Ja, lernen funktioniert auch digital am Bildschirm, nur ist es meist nicht so effektiv, wie das Lernen in einer sozialen Gruppe, die im gleichen Raum ist. Vor allem brauchen wir, egal wie wir lernen, Mentoren, Lehrer/innen, die uns anleiten, auf Fehler hinweisen und erklären was wir besser machen können. Leider hat sich auch gezeigt, dass selbstständiges Lernen am Tablet, also digital und am Bildschirm, vor allem gute Schüler/innen fördert und vor allem junge Menschen die aus soziale schwächeren Umständen kommen, benachteiligt. Häufig weil dort schlechtere digitale Endgeräte verwendet werden und selbstständiges Lernen nicht genügend vorgelebt wird. Die soziale Schere wird sogar noch größer und gerade Kindern, denen man so besonders helfen wollte, werden benachteiligt.
Wie beeinflusst die Nutzung digitaler Medien die motorischen Fähigkeiten von Kindern?
Die Feinmotorik leidet und auch der Gleichgewichtssinn. Heutige Kinder können in der Grundschule schon nicht mehr fehlerfrei über einen 10m langen geraden Strich auf dem Boden laufen. Dafür nimmt die Fingerfertigkeit am Smartphone zu und die dort häufig benutzen Finger haben sogar mehr Rechenplatz im Gehirn.
Wie können wir digitale Medien smart einsetzen? Ihre Empfehlung für eine gesunde Zukunft im On-Off-Modus?

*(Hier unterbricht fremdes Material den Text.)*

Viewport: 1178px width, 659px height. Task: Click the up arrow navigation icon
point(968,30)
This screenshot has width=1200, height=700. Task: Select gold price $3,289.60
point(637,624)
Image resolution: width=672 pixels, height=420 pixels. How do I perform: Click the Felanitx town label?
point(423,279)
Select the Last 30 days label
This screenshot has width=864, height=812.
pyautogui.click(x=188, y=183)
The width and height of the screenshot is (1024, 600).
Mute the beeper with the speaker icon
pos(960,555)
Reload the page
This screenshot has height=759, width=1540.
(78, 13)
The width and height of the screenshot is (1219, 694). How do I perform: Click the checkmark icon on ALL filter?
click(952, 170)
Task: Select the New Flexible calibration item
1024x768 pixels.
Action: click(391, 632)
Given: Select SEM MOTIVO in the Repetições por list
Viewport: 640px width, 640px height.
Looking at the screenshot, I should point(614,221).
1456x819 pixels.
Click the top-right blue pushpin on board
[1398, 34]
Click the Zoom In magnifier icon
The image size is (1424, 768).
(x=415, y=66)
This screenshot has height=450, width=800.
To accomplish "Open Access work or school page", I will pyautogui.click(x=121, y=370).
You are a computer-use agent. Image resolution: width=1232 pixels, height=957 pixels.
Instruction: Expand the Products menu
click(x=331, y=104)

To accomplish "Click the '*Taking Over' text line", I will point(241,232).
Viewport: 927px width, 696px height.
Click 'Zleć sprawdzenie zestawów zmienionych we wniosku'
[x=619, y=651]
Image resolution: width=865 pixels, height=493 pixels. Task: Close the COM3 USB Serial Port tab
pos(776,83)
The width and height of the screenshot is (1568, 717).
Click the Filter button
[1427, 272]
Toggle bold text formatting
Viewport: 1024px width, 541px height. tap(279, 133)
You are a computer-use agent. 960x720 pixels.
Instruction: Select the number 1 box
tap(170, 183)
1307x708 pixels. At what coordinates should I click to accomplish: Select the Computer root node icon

Genau, on-off stärker unterscheiden, wann immer wir offline sind – dann alle Smartphone aus – und wenn wir online sind, uns ebenfalls ganz auf das konzentrieren was wir gerade tun, also in beidem Fällen stärker im Hier und Jetzt leben und zu versuchen, nicht an mehren Orten gleichzeitig zu sein. Multitasking bleibt ein stressinduzierter und wenig produktiver Mythos.
Über Dr. Korte
Prof. Dr. Martin Korte ist Neurobiologe, Professor in der Abteilung für Zelluläre Neurobiologie an der TU Braunschweig und Autor. Sein Forschungsinteresse liegt insbesondere auf den zellulären Grundlagen von Lernen und Gedächtnis (Kognitive Neurowissenschaft). In seinem aktuellen Buch "Frisch im Kopf" beschäftigt er sich mit den Auswirkungen der digitalen Reizüberflutung, der wir uns täglich aussetzen, auf unser Gehirn, unser Denken und unsere Gesundheit.